Geospatial and graph component of Oracle Database

Oracle Spatial and Graph, formerly Oracle Spatial, is a free option component of the Oracle Database. The spatial features in Oracle Spatial and Graph aid users in managing geographic and location-data in a native type within an Oracle database, potentially supporting a wide range of applications — from automated mapping, facilities management, and geographic information systems (AM/FM/GIS), to wireless location services and location-enabled e-business.

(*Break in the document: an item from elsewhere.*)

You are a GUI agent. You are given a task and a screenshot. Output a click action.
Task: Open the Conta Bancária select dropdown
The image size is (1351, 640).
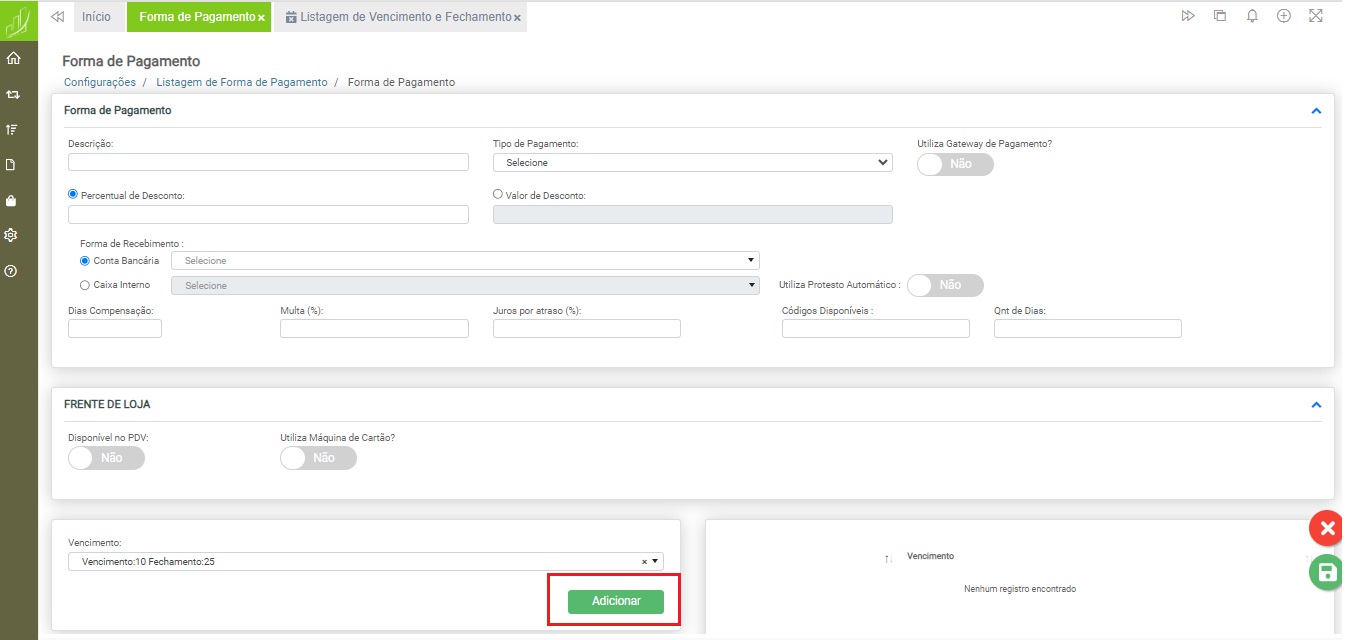point(465,261)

The graph features in Oracle Spatial and Graph include Oracle Network Data Model (NDM) graphs used in traditional network applications in major transportation, telcos, utilities and energy organizations and RDF semantic graphs used in social networks and social interactions and in linking disparate data sets to address requirements from the research, health sciences, finance, media and intelligence communities.

==Components==

The geospatial feature of Oracle Spatial and Graph provides a SQL schema and functions that facilitate the storage, retrieval, update, and query of collections of spatial features in an Oracle database. (The spatial component of a spatial feature consists of the geometric representation of its shape in some coordinate space — referred to as its "geometry".)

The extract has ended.